Widespread demonstrations also disrupted production and exports in the first quarter of the year, particularly for grapes and mangoes.

“After a quite positive 2022, expectations for agri-exports in 2023 were quite high. The international logistics crisis and the limitations generated by the pandemic were in the past…and the goal was to reach US$11bn in shipments,” Fresh Fruit Peru reported.

“Compared to initial expectations, 2023 has been a bad year. Nothing went as expected and the main destabilizing factor was not the marches and protests – which for the first time in three years did not occur in December – nor the logistical problems or the lower willingness to spend among North American, European or Asian consumers; The problem of 2023 was the weather.”

By the middle of the year, the goal was no longer to grow exports but to avoid a resounding drop in shipment volume. Fortunately, the consultancy said the dynamics of the international market – notably supply shortages caused by climate issues in other parts of the world – have allowed prices to improve and have been able to partially offset the effects of this crisis.

In the first nine months of 2023, agri-exports were down 5.6 per cent on the year-earlier period at US$7.431bn.

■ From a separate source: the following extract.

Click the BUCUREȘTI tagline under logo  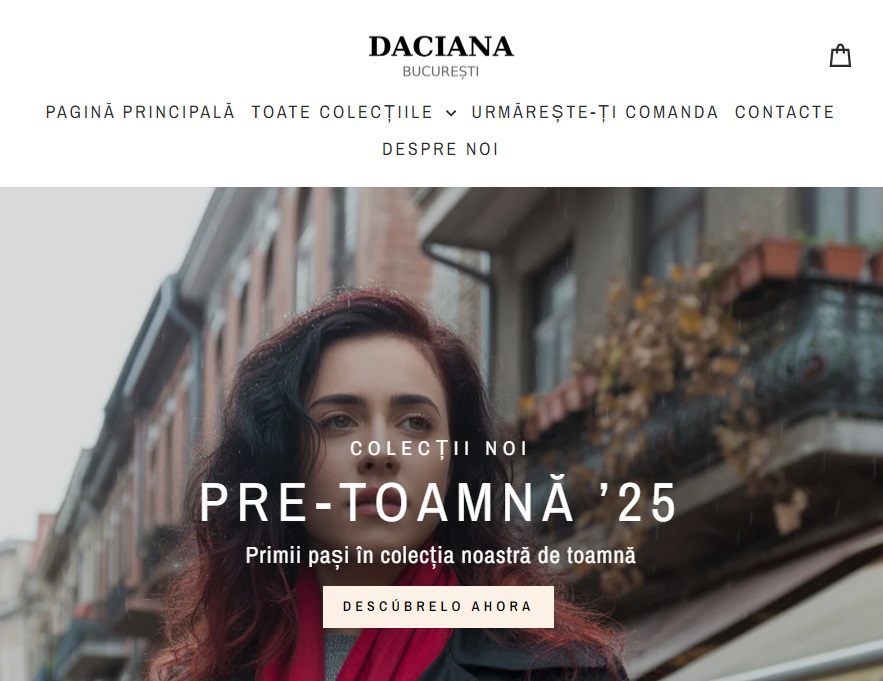point(441,72)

However, some products fared better than others. Avocado exports grew strongly during the first months of the campaign. But they were not able to maintain this rhythm due to extensive rain damage in groves and will probably finish the year on a similar volume to 2022. Moreover, next year’s crop will likely feel the climatic effects of this year.

Avocado shipments to October totalled US$1.024bn, an increase of 3 per cent on the year-earlier period. It is expected that this will be maintained to the end of the year.

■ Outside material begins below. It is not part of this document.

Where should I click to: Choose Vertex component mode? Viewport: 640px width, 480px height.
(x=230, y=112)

Blueberries, by contrast, were one of the worst-affected crops. The high temperatures seriously affected the flowering from the beginning of the season in April, and shipments to October were down 30 per cent in volume on the previous year. However, higher prices have gone some way in compensating for the fall and it is estimated that exports will close the year down 20 per cent in value on 2022.

Grapes are one of the few products that has not seen a sharp decline in exports during 2023. The peaks usually appear at the end and beginning of the year. Therefore, shipments in the first months respond to the previous campaign, so they were not decimated by the high temperatures throughout the year.

And the new campaign, which began in August, has started strongly, with shipments to October up 32 per cent on the previous year at US$961m.

Fresh Fruit Peru predicted that grape exports will end the year with a growth of almost 30 per cent, but warned that the earlier season would mean a sharp decline in shipments in early 2024.

“With 2023 almost over, shipments are getting closer to reaching US$10bn. Whether this figure is reached will depend a lot on how advanced the grape campaign is and the prices being obtained in the international market,” the consultancy said.

“The current estimate is to close at US$9.7bn. A very similar amount to the previous year. So was it a bad year? In perspective, one could say yes, due to the initial expectation, but given the problems faced, the sector came out well. Now we have to wait for what 2024 has in store for us.”